I know this isn’t true for everyone, and I know this isn’t true of every religion. I recently had the joy of learning from a Jewish woman about the land-based rhythms of her traditional practices. I also recently learned about how the Islamic calendar is a lunar calendar, tracking with the phases of the moon. And of course, there is the season of Advent, which within some expressions of Christian tradition, is part of a rhythmic, liturgical year.
But I suppose I’m sharing all of these reflections in an effort to articulate how a major part of settling into this winter, at least for me, is about reclaiming some notion of earth-based heritage and ritual.
It’s complicated, because as a Black woman, likely descended from enslaved Africans, on Muskogee-Creek land, in some ways I’m not indigenous to this place. Ancient European folklore and traditions are technically not my heritage either. So what does it mean to be present to wintertime, to reclaim some modicum of connection to land and ritual, and to honor the gifts and joy of my lived experience as a Christian contemplative? What does this look like?

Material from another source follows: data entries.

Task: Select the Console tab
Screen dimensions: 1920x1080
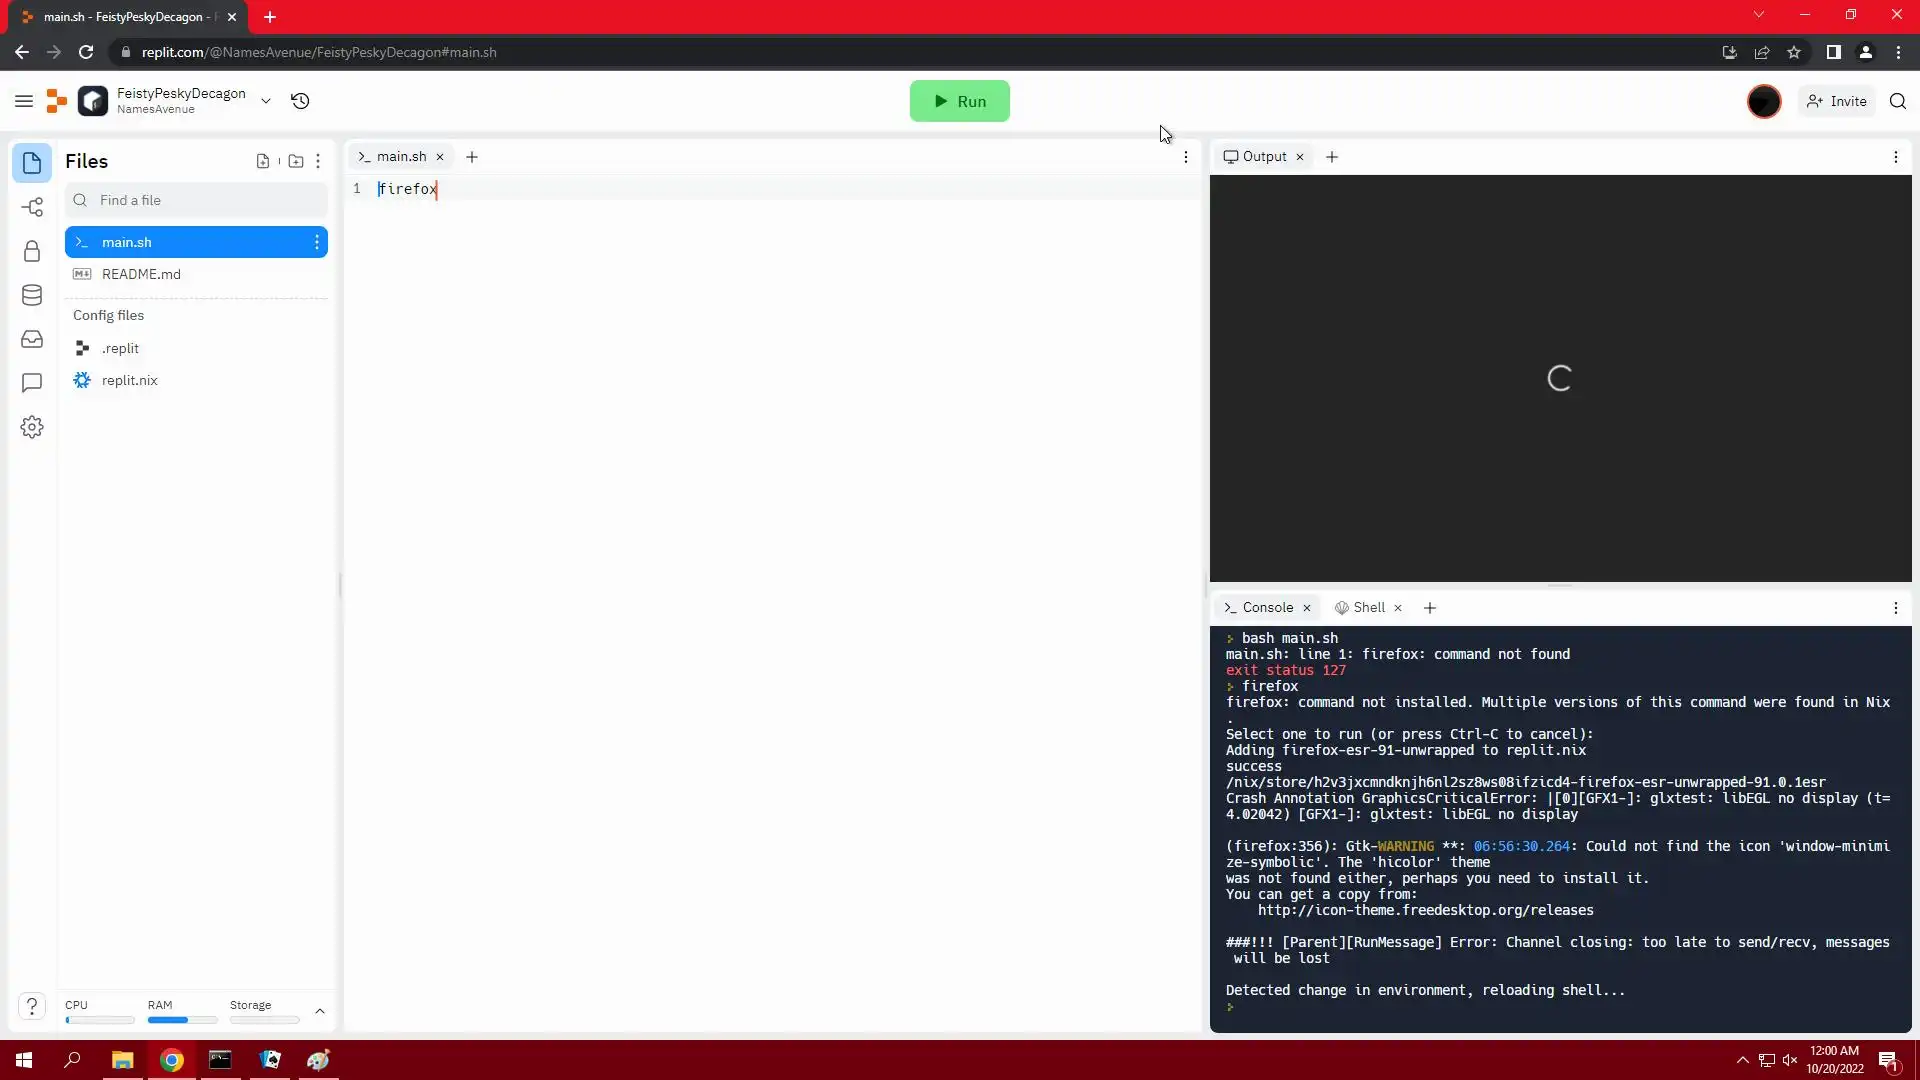Action: pos(1267,608)
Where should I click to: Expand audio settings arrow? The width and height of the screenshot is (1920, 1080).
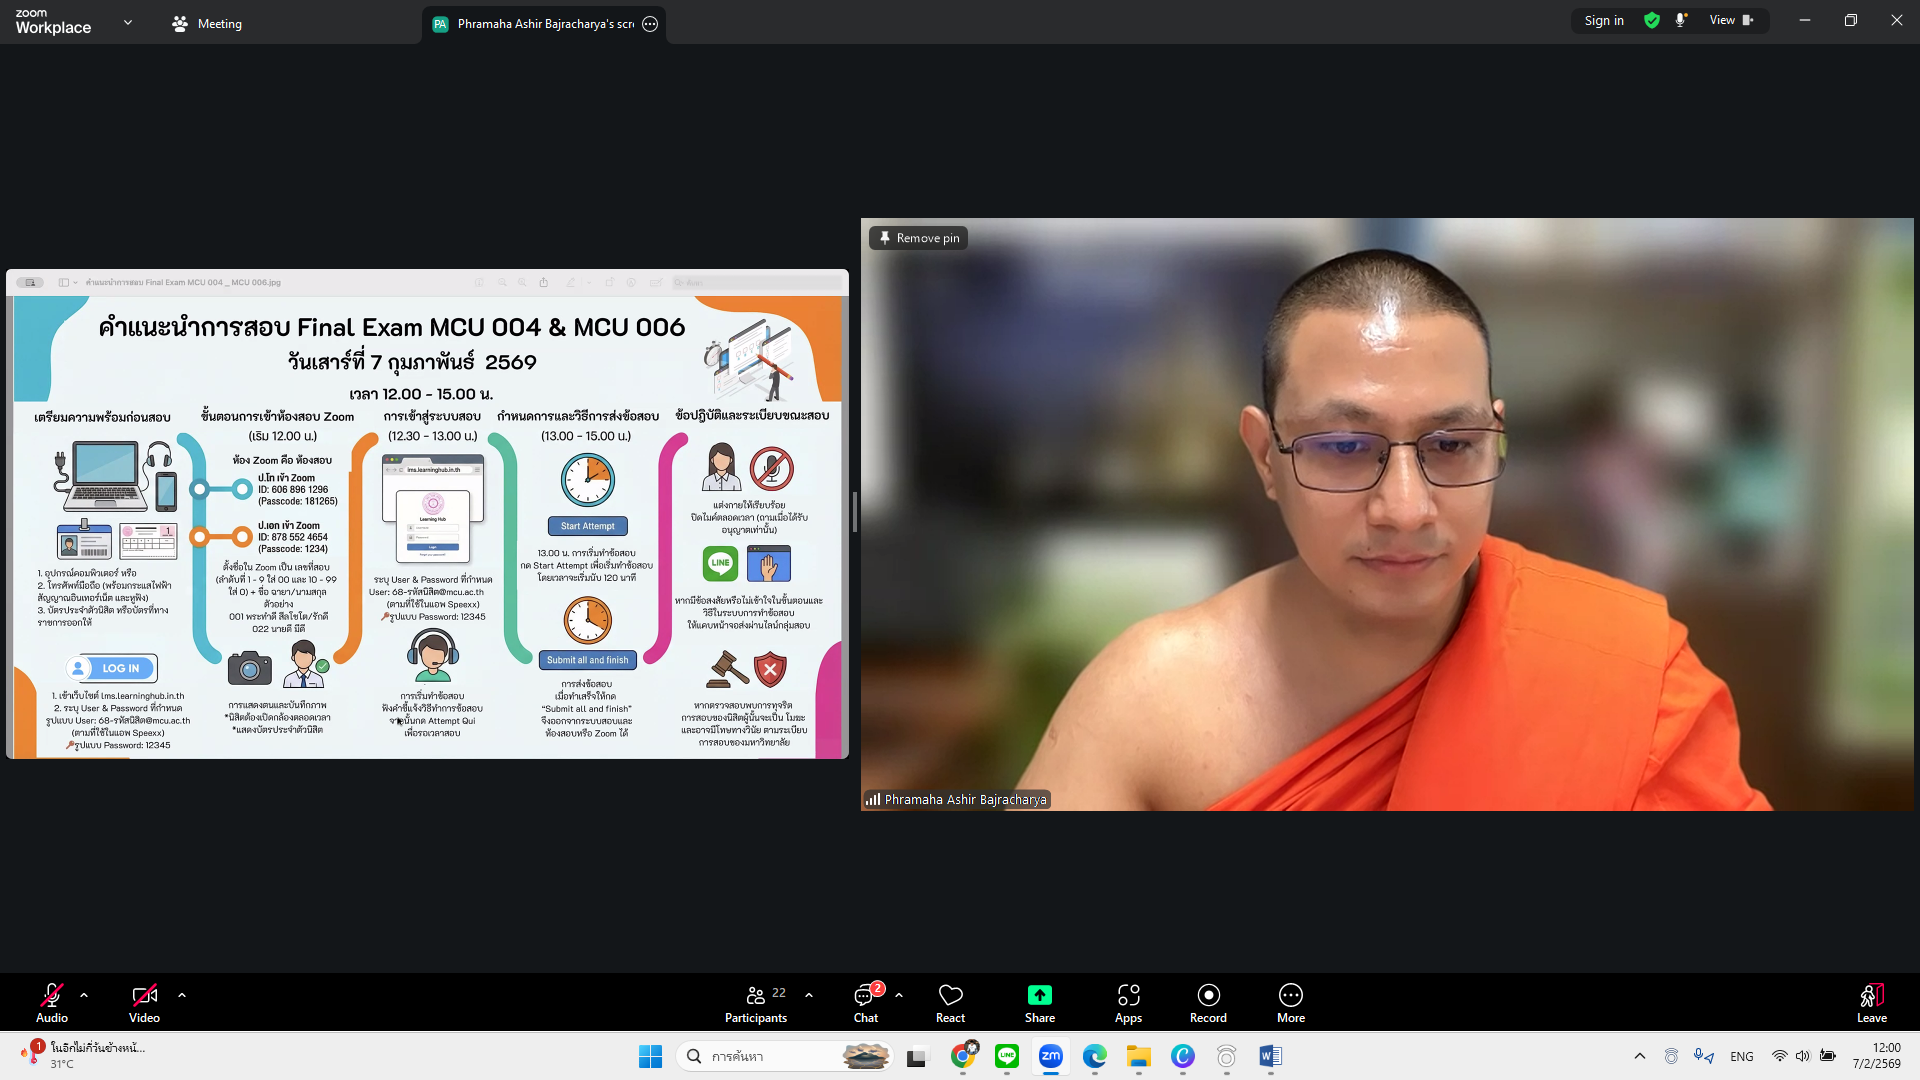click(x=84, y=995)
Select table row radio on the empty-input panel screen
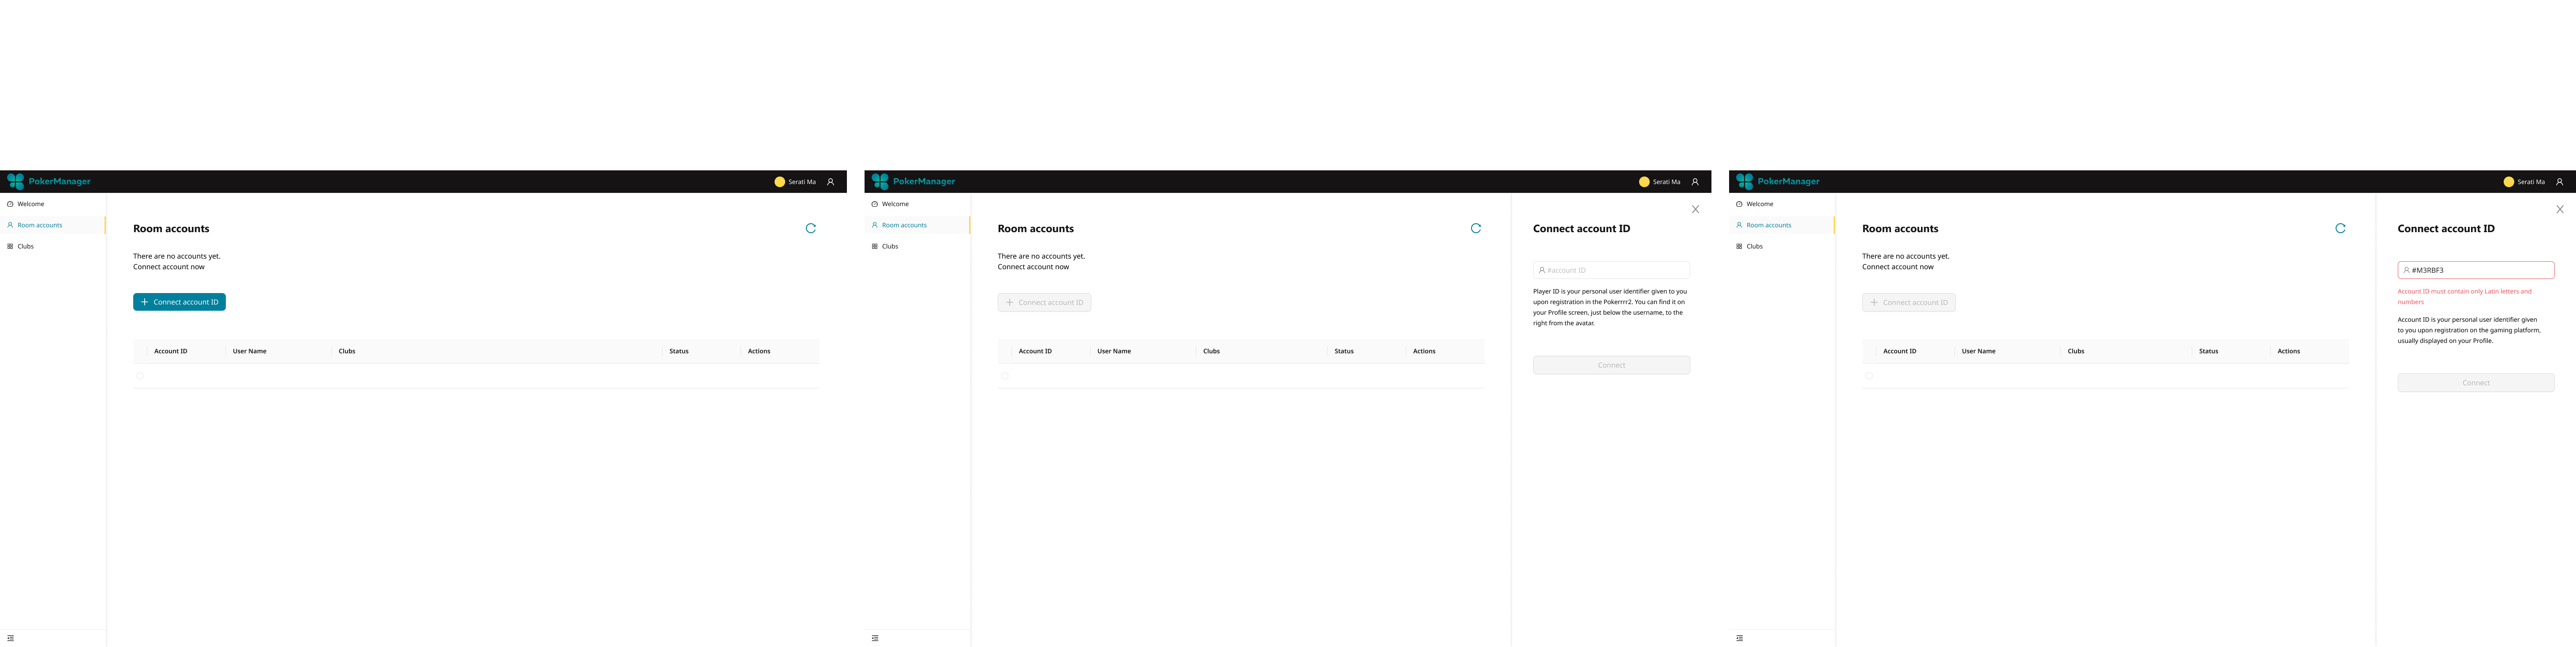Image resolution: width=2576 pixels, height=647 pixels. pos(1004,376)
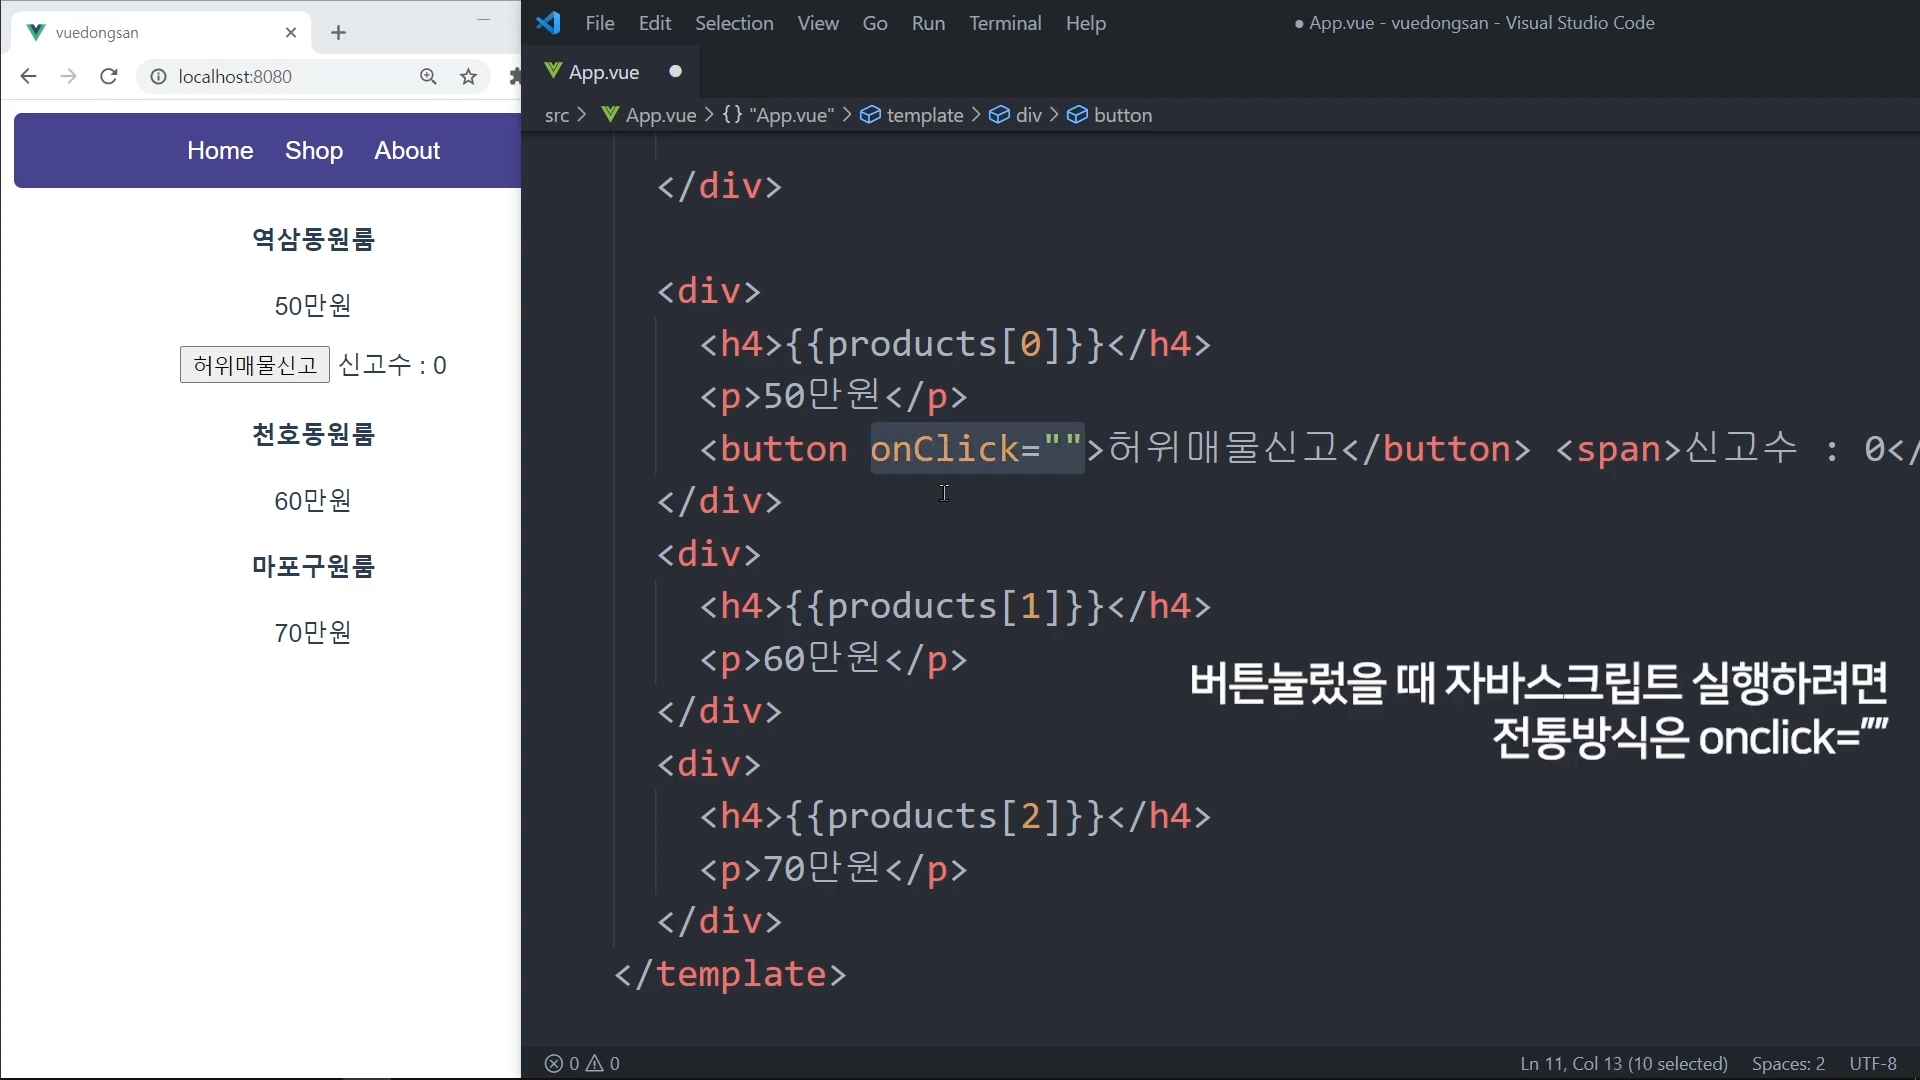The width and height of the screenshot is (1920, 1080).
Task: Click the browser back arrow
Action: click(x=28, y=77)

Today, it looks like simply thinking about these things. It looks like asking, and to borrow from Rilke1, living these questions. It looks like receiving the coming winter solstice, and winter holy-days as gracious invitations to re-member who we are.

I love the word re-member, with the hyphen, because it speaks to the ways memory is actually about putting the pieces together. Re-membering our specific heritages, offering gratitude to the indigenous folks and folklore of the lands we live on—and of the lands which gave us our holy-day traditions, such as bringing an evergreen tree into our homes to celebrate sustenance and life. Re-membering faith, weaving together joy and hope after years of deconstruction, grief, and change. Wintertime is an invitation to make room for this good, slow, inner growth.
This is my last week of work before I take a month-long sabbatical. I’ll still be blogging here at A More Beautiful Way because this doesn’t feel like work to me. It is a profound and abundant joy to write these posts, share these ideas, and to interact with all of you. So the blogging will continue. But I’m excited to pause my facilitation and coaching practice for a bit in an effort to let my roots grow more deeply in the hidden places. This is one way I’m letting winter have it’s way with me.
I’m also reading Wintering: The Power of Rest and Retreat in Difficult Times by Katherine May. It is beautiful, provocative and necessary. If you’re looking for a good read, I couldn’t recommend it more.
Thank you for being here and for reading. I would love to hear your thoughts and reflections. You can also maybe share a question you’re living through in this season. I can’t wait to hear from you.